Israele ha vietato a decine di ong di operare a Gaza
Israele ha annunciato che dal 1° gennaio 2026 sospenderà l’operatività di decine di organizzazioni umanitarie internazionali nella Striscia di Gaza, accusandole di non aver fornito dettagli necessari per accertare che i loro dipendenti non abbiano legami con Hamas. Il provvedimento riguarda una trentina di ong e colpisce anche realtà di primo piano come ActionAid, Medici Senza Frontiere, International Rescue Committee e Norwegian Refugee Council, che avranno due mesi di tempo per concludere le loro attività. Israele ha detto che la distribuzione degli aiuti potrà continuare attraverso «canali approvati» o partner bilaterali, accentrando ulteriormente il controllo dell’assistenza umanitaria.
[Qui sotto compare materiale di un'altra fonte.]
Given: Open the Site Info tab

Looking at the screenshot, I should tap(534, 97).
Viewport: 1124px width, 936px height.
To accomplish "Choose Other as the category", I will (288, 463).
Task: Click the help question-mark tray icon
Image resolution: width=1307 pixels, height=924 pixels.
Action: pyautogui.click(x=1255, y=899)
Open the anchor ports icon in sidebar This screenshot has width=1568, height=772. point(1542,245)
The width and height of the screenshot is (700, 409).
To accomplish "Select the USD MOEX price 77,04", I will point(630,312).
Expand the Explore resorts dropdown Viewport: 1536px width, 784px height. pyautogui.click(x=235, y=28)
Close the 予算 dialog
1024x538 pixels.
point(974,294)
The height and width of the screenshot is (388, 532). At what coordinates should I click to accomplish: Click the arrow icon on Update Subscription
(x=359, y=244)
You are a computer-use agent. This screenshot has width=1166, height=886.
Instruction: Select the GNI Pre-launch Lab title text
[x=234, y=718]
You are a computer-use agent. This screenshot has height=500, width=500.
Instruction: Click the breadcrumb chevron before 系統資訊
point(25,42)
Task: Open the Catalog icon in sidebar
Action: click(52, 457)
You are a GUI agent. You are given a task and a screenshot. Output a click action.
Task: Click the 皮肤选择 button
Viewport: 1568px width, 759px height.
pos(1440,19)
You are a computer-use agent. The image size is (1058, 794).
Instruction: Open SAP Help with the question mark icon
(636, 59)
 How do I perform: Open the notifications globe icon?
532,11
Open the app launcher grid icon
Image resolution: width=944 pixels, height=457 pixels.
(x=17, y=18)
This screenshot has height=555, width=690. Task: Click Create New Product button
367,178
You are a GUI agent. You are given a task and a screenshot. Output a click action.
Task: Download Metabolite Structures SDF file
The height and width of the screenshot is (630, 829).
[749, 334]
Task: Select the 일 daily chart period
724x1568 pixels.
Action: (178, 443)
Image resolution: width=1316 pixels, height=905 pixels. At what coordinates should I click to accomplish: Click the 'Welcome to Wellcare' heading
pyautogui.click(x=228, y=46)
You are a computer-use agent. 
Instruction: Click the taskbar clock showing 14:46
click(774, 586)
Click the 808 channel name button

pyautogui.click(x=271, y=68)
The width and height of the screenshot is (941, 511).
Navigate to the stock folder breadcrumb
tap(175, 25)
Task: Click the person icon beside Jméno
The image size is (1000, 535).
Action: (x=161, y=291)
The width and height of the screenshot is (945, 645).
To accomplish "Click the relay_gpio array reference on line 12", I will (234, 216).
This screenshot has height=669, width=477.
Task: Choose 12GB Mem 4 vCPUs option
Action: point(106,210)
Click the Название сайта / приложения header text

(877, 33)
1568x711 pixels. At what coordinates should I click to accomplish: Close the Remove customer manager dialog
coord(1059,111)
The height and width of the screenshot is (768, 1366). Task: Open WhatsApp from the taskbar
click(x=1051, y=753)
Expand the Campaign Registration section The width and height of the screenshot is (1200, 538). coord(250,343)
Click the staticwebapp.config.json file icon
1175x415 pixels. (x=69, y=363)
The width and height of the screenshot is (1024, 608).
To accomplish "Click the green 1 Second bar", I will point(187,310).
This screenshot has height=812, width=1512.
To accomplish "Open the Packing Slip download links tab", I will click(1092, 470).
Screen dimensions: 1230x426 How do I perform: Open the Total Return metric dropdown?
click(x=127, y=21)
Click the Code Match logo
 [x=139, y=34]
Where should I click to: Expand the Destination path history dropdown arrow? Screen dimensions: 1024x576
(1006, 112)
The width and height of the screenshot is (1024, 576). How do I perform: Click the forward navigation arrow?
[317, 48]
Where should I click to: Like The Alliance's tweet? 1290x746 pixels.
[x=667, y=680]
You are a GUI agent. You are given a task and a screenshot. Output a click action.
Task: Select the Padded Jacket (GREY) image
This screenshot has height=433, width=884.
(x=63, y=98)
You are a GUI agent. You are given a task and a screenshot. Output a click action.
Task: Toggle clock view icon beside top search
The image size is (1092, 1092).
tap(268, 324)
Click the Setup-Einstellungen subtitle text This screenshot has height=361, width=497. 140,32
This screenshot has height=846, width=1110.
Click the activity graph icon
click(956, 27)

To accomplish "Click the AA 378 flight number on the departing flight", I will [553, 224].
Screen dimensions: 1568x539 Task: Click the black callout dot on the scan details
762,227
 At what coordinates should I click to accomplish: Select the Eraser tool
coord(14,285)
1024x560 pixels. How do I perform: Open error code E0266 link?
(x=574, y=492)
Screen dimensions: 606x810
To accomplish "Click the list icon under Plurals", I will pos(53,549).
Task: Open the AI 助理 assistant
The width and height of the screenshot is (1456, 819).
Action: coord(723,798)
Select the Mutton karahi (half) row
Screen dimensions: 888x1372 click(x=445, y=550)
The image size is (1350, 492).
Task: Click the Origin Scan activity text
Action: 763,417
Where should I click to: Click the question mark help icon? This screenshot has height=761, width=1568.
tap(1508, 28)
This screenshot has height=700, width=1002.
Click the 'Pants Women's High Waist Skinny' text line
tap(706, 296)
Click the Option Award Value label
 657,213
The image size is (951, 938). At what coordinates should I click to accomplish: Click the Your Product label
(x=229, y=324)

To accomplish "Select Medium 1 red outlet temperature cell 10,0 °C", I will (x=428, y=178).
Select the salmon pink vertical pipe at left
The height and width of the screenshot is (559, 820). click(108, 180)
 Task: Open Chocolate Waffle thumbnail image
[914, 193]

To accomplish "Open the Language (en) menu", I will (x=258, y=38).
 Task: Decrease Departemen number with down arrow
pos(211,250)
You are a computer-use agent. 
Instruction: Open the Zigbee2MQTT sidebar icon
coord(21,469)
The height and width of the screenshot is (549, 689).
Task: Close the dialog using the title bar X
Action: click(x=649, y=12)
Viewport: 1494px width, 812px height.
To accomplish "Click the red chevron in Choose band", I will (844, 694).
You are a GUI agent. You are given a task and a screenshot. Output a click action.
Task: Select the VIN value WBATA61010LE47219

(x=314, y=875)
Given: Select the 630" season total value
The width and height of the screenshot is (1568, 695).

Dal 2007 Hamas controlla di fatto la Striscia di Gaza. In questo contesto, molte organizzazioni umanitarie sono spesso costrette ad avere contatti operativi con le autorità locali per poter distribuire aiuti. Israele ha usato questo fatto per accusare varie ong di essere colluse con il gruppo e di avere dei dipendenti che ne fanno parte. Nel 2024, Israele aveva già vietato di operare all’Unwra, agenzia delle Nazioni Unite, anche se un rapporto indipendente commissionato dall’Onu aveva concluso che non erano state fornite prove a sostegno delle accuse.
La catastrofe umanitaria a Gaza
La decisione è destinata ad aggravare l’emergenza umanitaria presente nella Striscia di Gaza, dove 1,3 milioni di persone necessitano ancora di un riparo urgente. Nelle ultime settimane violente tempeste hanno distrutto migliaia di tende, esponendo gli sfollati a condizioni di freddo estremo: almeno 15 persone, tra cui dei neonati, sono morte di ipotermia. Inoltre, oltre la metà delle strutture sanitarie è solo parzialmente funzionante e soffre una grave carenza di attrezzature e forniture mediche, mentre il collasso delle infrastrutture igienico-sanitarie ha lasciato 740 mila persone esposte al rischio di inondazioni contaminate. In un comunicato congiunto, i ministri degli Esteri di dieci Paesi – tra cui Regno Unito, Francia, Canada e Giappone – hanno avvertito che la sospensione forzata delle attività delle ong avrà un impatto diretto sull’accesso della popolazione civile a cure mediche, cibo e altri servizi essenziali.